The following table specifies the list of (boolean) options.
Flags with an entry in the ``zfs send`` column map directly to the zfs send CLI flags.
zrepl does not perform feature checks for these flags.
If you enable a flag that is not supported by the installed version of ZFS, the zfs error will show up at runtime in the logs and zrepl status.

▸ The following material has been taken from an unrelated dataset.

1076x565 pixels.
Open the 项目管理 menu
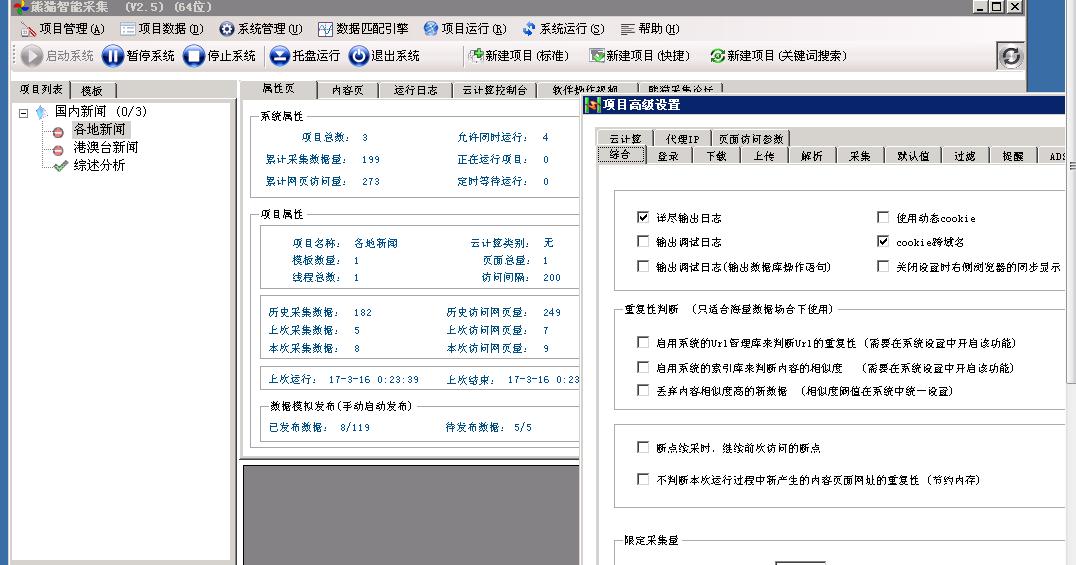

See the `upstream man page <https://openzfs.github.io/openzfs-docs/man/8/zfs-send.8.html>`_ (``man zfs-send``) for their semantics.
.. list-table::
:widths: 20 10 70
:header-rows: 1
* - ``send.``
- ``zfs send``
- Comment
* - ``encrypted``
-
- Specific to zrepl, :ref:`see below <job-send-options-encrypted>`.
* - ``bandwidth_limit``
-
- Specific to zrepl, :ref:`see below <job-send-recv-options--bandwidth-limit>`.
* - ``raw``
- ``-w``
- Use ``encrypted`` to only allow encrypted sends. Mixed sends are not supported.
* - ``send_properties``
- ``-p``
- **Be careful**, read the :ref:`note on property replication below <job-note-property-replication>`.
* - ``backup_properties``
- ``-b``
- **Be careful**, read the :ref:`note on property replication below <job-note-property-replication>`.
* - ``large_blocks``
- ``-L``
- **Potential data loss on OpenZFS < 2.0**, see :ref:`warning below <job-send-options-large-blocks>`.
* - ``compressed``
- ``-c``
-
* - ``embedded_data``
- ``-e``
-
* - ``saved``
- ``-S``
-
.. _job-send-options-encrypted:
``encrypted``
-------------
The ``encrypted`` option controls whether the matched filesystems are sent as `OpenZFS native encryption <http://open-zfs.org/wiki/ZFS-Native_Encryption>`_ raw sends.
More specifically, if ``encrypted=true``, zrepl
* checks for any of the filesystems matched by ``filesystems`` whether the ZFS ``encryption`` property indicates that the filesystem is actually encrypted with ZFS native encryption and
* invokes the ``zfs send`` subcommand with the ``-w`` option (raw sends) and
* expects the receiving side to support OpenZFS native encryption (recv will fail otherwise)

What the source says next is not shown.